TEXT EXCERPT:
——

In accordance with an embodiment and as will be described in greater detail below, the speech recognition application 30 in the server 70 may be configured to execute an algorithm which utilizes scalar operations for recognizing an utterance during ASR in a noisy environment. As defined herein, “scalar” operations refer to operations involving mathematical functions which utilize only single numbers (i.e., a sequence of independent numbers) for performing computations involving the environmental distortion model parameters 35 to recognize an utterance during ASR in a noisy environment. It should be appreciated that scalar operations differ from matrix operations in that vectors representing speech parameters which are utilized in ASR computations do not have to be treated as a coherent entity. That is, unlike other methods for recognizing speech in a noisy environment, the vectors do not need to be multiplied by large matrices (e.g., a 39 by 39 matrix) which, due to their complexity carry extremely high computational costs. Instead, scalar operations facilitate the treatment of vectors as independent numbers thereby allowing each of a number of components comprising a vector to be multiplied by a single number (instead of by a matrix). In accordance with various embodiments, the speech recognition application 30 may comprise an algorithm which may include either a Hidden Markov Model (“HMM”) or a Gaussian Mixture Model (“GMM”). As should be understood by those skilled in the art, an HMM is a statistical hidden Markov model in which the system being modeled is assumed to be a Markov process with unobserved (hidden) states. An HMM can be considered as the simplest dynamic Bayesian network. HMMs may be utilized in speech recognition systems to help to determine the words represented by the sound waveforms captured from an utterance. As should be understood by those skilled in the art, a GMM is a parametric probability density function represented as a weighted sum of Gaussian component densities. GMMs may be utilized in speech recognition systems.

——

STORED DATA:
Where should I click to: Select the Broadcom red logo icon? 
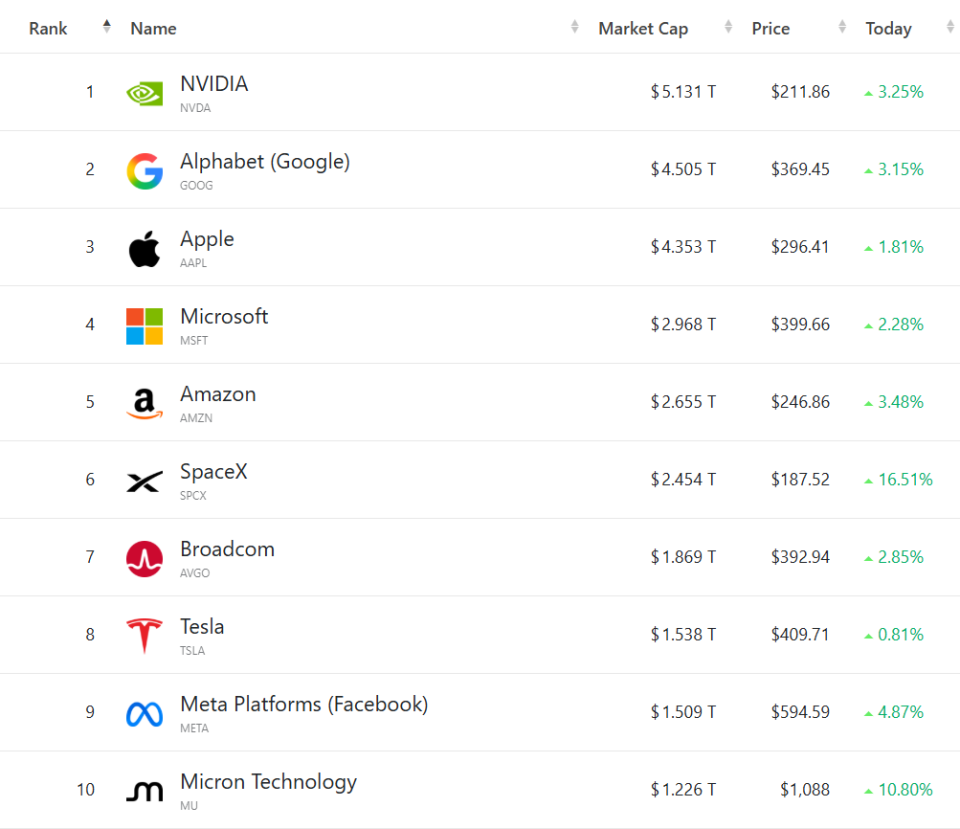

——

PROBLEMS TO SOLVE:
(1) In the speech recognition excerpt, what size of matrix is given as an example of the large matrices that scalar operations avoid?
(2) Write the next part of the speech recognition excerpt, picking up after its last sentence.

ANSWERS GIVEN:
(1) A 39 by 39 matrix.

(2)
As will be described in detail below, the algorithm executed by the speech recognition application 30 may utilize the environmental distortion model parameters 35 which may include HMM parameters (for model adaptation) and GMM parameters (for feature enhancement). In accordance with various embodiments, model adaptation may be utilized in the decoding of an utterance (i.e., speech) so that it may be understood in a noisy environment while feature enhancement may be utilized to enhance certain speech features (e.g., to estimate a clean speech from noisy speech) so that an utterance may be better understood in a noisy environment. In accordance with other embodiments, a Vector Taylor Series (“VTS”) with diagonal Jacobian approximation algorithm may be utilized by the speech recognition application 30. The use of a VTS with diagonal Jacobian approximation algorithm by the speech recognition application 30 will be discussed in greater detail below.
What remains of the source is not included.